A few factors contribute to the apparent shift of mood. The Supreme Court's acquittal of Newin Chidchob and Co in the rubber-sapling case may pave the way for Newin to challenge Abhisit in the future, but it has cooled the political temperature when the prime minister needs it. The Bhumjai Thai Party's about-face regarding the police chief appointment - whether it was due to alleged horse-trading involving some "buses from hell" or economic stimulus budgets - means Abhisit is close to getting complete control on this battlefront.
And the red shirts are split, tired, and more or less shackled by the petition they submitted to the palace. The petition campaign was a big gamble, because while it was intended to highlight claims that Thaksin was politically persecuted, it has also greatly restricted the red shirts, who now must behave themselves after resorting to such "peaceful" means.
In addition, the issue of charter amendment has failed to spark serious conflict, at least not yet. After Abhisit's meeting with coalition leaders on Sunday, it seems the government parties have agreed to sweep their constitutional differences under the carpet in exchange for the prospect of nine more months. The opposition Pheu Thai Party, virtually headless and chronically voiceless, has been unable to put on a convincing show regarding the Constitution.

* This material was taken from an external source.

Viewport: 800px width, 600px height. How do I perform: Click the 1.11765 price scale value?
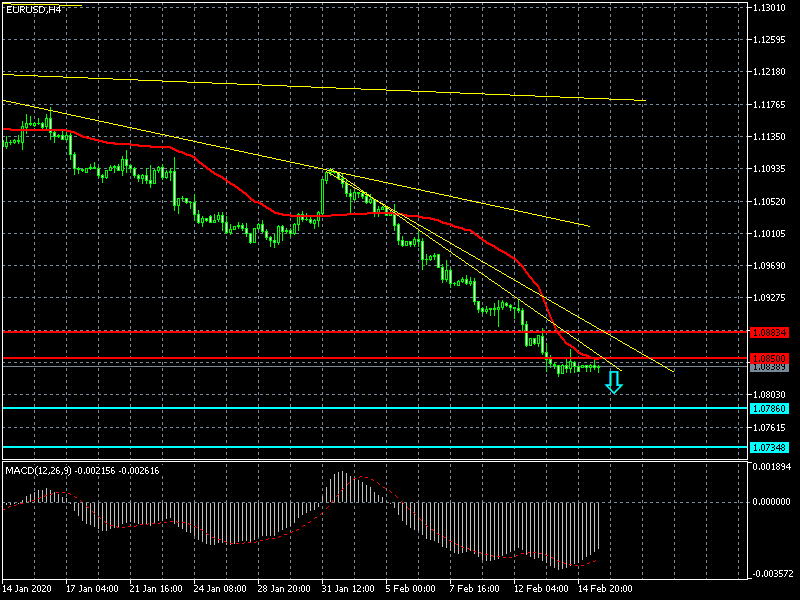(x=773, y=104)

In Parliament, Abhisit's breathing space will last until January, when Pheu Thai can launch a censure motion. What happens between now and then can redefine the illusion of a long stay and the reality that this is hardly a government on solid footing. Pheu Thai alone may not have the strength to overthrow Abhisit, but if the prime minister lets gossip about corruption in the economic stimulus programme grow into rumbles, the imminent censure could be a nail in the coffin.

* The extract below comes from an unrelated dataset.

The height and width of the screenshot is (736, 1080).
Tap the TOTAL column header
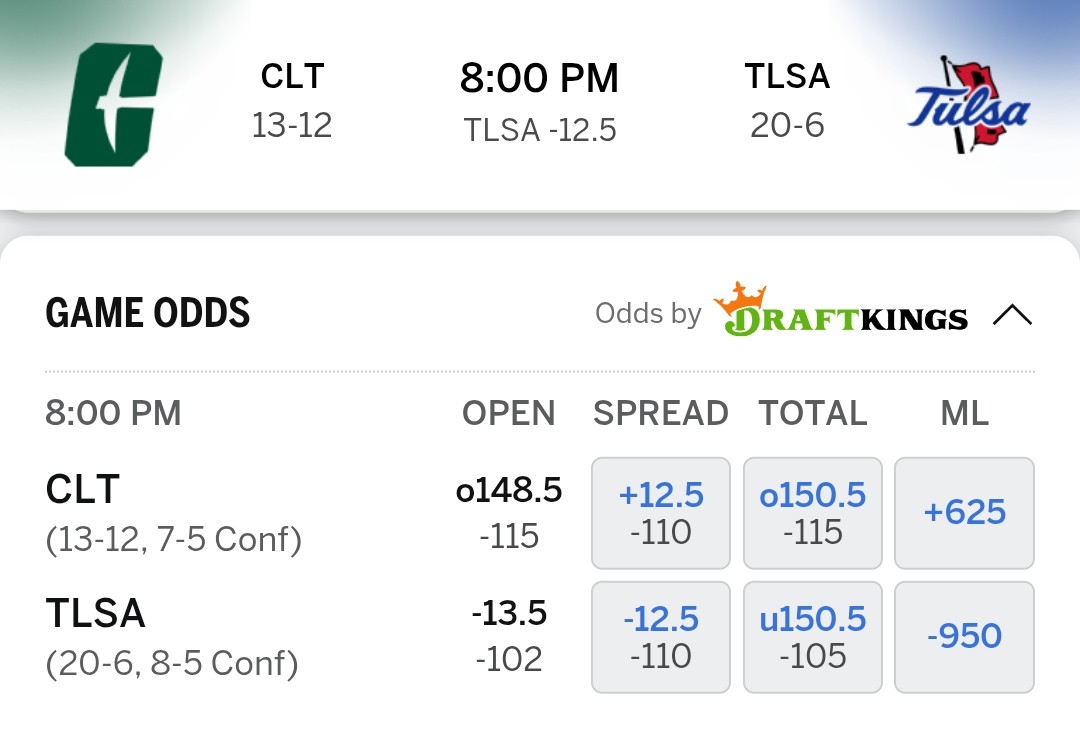click(x=813, y=413)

More unpredictable is the military. At least that's what some analysts believe. Their theory is the men in uniform remain restless, paranoid and hungry for power. In other words, another coup is always possible, and it might not come with the usual pretext of fighting corruption or defending the monarchy.
The other school of thought, though, believes that no pretext can overcome the big "letdown" that followed the 2006 coup, something the military has been unable to bounce back from. Moreover, who now will call for a coup or support it? It was the People's Alliance for Democracy last time, but the PAD has joined mainstream parliamentary politics. The red shirts have, naively or not, declared themselves an anti-coup movement.
Abhisit, it seems, has brought himself to the brink but managed to step away from it. His image has helped but he has also been fortunate that the red shirts are not yellow shirts, and the best "alternative" the opposition bloc has to offer is Chalerm Yoobamrung. (Probably that's the main reason why Chavalit Yongchaiyudh is being dragged out of retirement.) And nobody knows for sure how many secret deals have had to be made to help him last this long.
Not bad for someone known, among other things, for a tendency to alienate himself. But it will only get tougher and tougher for him. Of course, in politics you can be apparently isolated and irreplaceable at the same time. But only in politics can you be most vulnerable when you are supposed to be the strongest.